Photo by Francesca Beltran

Photo by Francesca Beltran

During Wednesday’s panel, The Evolution Of Indie Music Publishing, five field experts gave an overview of the industry and covered a number of vital topics that every singer-songwriter out there should know about. Aside from explaining the important differences between major and indie labels (with an obvious bias towards the later), the panelists also addressed subjects like their relationships with artists, the sub-publishing model and sync licensing.

The panel was moderated by Reach Music’s Executive Vice President, Scott Rubin, and was comprised of Melissa Emert-Hutner, Director of Publishing at Nettwerk One Music; Jeremy Yohai from New York’s Downtown Music Publishing; Evan Taubenfeld of Mighty Seven Songs; and Jaime Gough from Australian-based Native Tongue Music Publishing.

Rubin began the discussion with the differences between indie and major labels, to which Taubenfeld assuredly replied, “Difference is majors suck.” Taking a slightly less aggressive approach, Yohai gave the big guys a little credit by saying they both have the power to help artists and that in the end what’s most important is that bands go with someone who believes in them.

As the conversation went on, all panelists had the chance to give their numerous opinions on why indie ultimately beat the big bad major labels, and they all seemed to agree on a number of points. Here are some key arguments: at an indie label you’re not just a number, you’re a person; indie labels are in it for the music, not the money (even if they still get some cash, that’s not the point); indie offers a quicker reaction time, and artists can easily reach their reps by email and cellphone. They were all very proud of this.

But what does “indie” actually mean? As Rubin put it, indie means different things for different people, the panelists included. While for Rubin indie is about flexibility, for Emert-Hunter it’s about ethics and giving their artists and writers the attention they deserve to help them cultivate their careers. Yohai supported both points and added the lack of hierarchical nonsense, and Taubenfeld and Gough agreed on the importance of a close relationship with artists and writers through thick and thin.

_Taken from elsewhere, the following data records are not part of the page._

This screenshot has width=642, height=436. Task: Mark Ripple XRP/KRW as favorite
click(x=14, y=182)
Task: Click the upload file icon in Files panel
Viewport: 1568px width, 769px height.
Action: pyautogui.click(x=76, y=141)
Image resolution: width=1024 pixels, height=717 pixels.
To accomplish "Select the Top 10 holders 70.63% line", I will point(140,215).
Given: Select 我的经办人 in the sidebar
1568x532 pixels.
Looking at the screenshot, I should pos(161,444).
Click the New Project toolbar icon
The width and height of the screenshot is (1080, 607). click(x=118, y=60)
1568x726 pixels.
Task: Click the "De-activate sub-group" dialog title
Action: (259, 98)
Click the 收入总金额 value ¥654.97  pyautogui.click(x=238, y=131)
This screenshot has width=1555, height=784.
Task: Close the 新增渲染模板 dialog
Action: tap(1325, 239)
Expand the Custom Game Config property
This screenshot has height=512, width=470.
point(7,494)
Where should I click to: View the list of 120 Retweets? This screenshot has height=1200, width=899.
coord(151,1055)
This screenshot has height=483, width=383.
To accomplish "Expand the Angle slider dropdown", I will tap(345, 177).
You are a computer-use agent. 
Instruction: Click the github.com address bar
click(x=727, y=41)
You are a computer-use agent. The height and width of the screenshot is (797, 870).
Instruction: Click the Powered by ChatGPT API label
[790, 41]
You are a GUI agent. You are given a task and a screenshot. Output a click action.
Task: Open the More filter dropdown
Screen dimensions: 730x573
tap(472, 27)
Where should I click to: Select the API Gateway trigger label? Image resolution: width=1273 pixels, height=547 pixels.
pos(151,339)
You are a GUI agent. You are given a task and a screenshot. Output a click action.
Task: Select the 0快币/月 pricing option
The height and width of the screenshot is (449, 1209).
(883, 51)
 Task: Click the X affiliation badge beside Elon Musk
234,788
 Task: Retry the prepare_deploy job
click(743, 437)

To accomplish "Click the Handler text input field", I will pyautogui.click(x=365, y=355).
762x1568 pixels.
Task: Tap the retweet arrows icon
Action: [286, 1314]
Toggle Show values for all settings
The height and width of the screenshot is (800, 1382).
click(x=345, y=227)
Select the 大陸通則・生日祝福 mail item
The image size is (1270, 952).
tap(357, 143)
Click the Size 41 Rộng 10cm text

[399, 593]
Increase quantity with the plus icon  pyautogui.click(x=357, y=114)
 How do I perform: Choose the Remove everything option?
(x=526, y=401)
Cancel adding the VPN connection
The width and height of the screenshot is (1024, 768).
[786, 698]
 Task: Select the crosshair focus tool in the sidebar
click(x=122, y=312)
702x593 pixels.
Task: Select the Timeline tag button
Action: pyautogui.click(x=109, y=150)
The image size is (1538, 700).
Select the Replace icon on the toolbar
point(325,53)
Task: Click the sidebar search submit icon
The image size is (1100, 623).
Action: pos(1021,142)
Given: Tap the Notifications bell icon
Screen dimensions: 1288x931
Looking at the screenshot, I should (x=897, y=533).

The dialogue followed with a commentary on the pros and cons of sync licensing and ended with a quick discussion about technology and social media. All five panelists agreed on the importance of sync in a time when artist revenue has dramatically decreased, and named it not only an essential part of the music publishing business, but also a great way for artists to get their music out there. When the topic shifted to technology, Taubenfeld pleadingly asked everyone in the room to join forces before Google, Pandora, and SoundCloud puts us all out of business.